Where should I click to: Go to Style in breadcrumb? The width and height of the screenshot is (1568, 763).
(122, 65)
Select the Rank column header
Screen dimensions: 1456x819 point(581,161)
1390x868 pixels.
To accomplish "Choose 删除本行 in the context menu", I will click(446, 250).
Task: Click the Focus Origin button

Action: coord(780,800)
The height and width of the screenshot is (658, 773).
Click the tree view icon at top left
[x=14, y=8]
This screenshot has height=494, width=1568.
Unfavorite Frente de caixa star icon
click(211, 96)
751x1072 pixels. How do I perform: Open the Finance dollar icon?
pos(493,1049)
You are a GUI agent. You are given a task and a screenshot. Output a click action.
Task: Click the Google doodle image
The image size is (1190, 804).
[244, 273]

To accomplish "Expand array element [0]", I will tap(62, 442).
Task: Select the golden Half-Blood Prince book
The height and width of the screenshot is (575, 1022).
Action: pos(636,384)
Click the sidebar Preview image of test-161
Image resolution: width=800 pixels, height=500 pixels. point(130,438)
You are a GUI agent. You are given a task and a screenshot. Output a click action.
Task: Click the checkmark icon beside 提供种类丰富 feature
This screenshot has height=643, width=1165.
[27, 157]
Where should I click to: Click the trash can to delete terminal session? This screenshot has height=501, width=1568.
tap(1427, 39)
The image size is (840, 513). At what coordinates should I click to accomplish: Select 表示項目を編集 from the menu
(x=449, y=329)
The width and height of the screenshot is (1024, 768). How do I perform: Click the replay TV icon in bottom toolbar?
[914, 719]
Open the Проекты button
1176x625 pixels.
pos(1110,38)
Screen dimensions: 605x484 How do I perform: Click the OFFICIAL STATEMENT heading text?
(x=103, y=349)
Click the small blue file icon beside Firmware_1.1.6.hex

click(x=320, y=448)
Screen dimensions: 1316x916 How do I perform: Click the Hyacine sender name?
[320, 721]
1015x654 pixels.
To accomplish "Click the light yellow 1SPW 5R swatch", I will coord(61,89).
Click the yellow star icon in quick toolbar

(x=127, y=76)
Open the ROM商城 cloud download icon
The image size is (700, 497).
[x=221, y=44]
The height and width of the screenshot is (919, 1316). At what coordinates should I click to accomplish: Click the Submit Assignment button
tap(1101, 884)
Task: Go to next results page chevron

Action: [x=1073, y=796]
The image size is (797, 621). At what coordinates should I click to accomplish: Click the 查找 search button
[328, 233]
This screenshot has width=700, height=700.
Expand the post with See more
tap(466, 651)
□ □ □ □
> **Work order**
Retype the entries above exactly as they appear.

> **Solution below**
Where should I click to: Go to Style in breadcrumb? The width and height of the screenshot is (1568, 763).
(122, 65)
Select the Rank column header
Screen dimensions: 1456x819 point(581,161)
1390x868 pixels.
To accomplish "Choose 删除本行 in the context menu", I will click(446, 250).
Task: Click the Focus Origin button

Action: coord(780,800)
The height and width of the screenshot is (658, 773).
Click the tree view icon at top left
[x=14, y=8]
This screenshot has height=494, width=1568.
Unfavorite Frente de caixa star icon
click(211, 96)
751x1072 pixels. How do I perform: Open the Finance dollar icon?
pos(493,1049)
You are a GUI agent. You are given a task and a screenshot. Output a click action.
Task: Click the Google doodle image
The image size is (1190, 804).
[244, 273]

To accomplish "Expand array element [0]", I will tap(62, 442).
Task: Select the golden Half-Blood Prince book
The height and width of the screenshot is (575, 1022).
Action: pos(636,384)
Click the sidebar Preview image of test-161
Image resolution: width=800 pixels, height=500 pixels. point(130,438)
You are a GUI agent. You are given a task and a screenshot. Output a click action.
Task: Click the checkmark icon beside 提供种类丰富 feature
This screenshot has height=643, width=1165.
[27, 157]
Where should I click to: Click the trash can to delete terminal session? This screenshot has height=501, width=1568.
tap(1427, 39)
The image size is (840, 513). At what coordinates should I click to accomplish: Select 表示項目を編集 from the menu
(x=449, y=329)
The width and height of the screenshot is (1024, 768). How do I perform: Click the replay TV icon in bottom toolbar?
[914, 719]
Open the Проекты button
1176x625 pixels.
pos(1110,38)
Screen dimensions: 605x484 How do I perform: Click the OFFICIAL STATEMENT heading text?
(x=103, y=349)
Click the small blue file icon beside Firmware_1.1.6.hex

click(x=320, y=448)
Screen dimensions: 1316x916 How do I perform: Click the Hyacine sender name?
[320, 721]
1015x654 pixels.
To accomplish "Click the light yellow 1SPW 5R swatch", I will coord(61,89).
Click the yellow star icon in quick toolbar

(x=127, y=76)
Open the ROM商城 cloud download icon
The image size is (700, 497).
[x=221, y=44]
The height and width of the screenshot is (919, 1316). At what coordinates should I click to accomplish: Click the Submit Assignment button
tap(1101, 884)
Task: Go to next results page chevron

Action: [x=1073, y=796]
The image size is (797, 621). At what coordinates should I click to accomplish: Click the 查找 search button
[328, 233]
This screenshot has width=700, height=700.
Expand the post with See more
tap(466, 651)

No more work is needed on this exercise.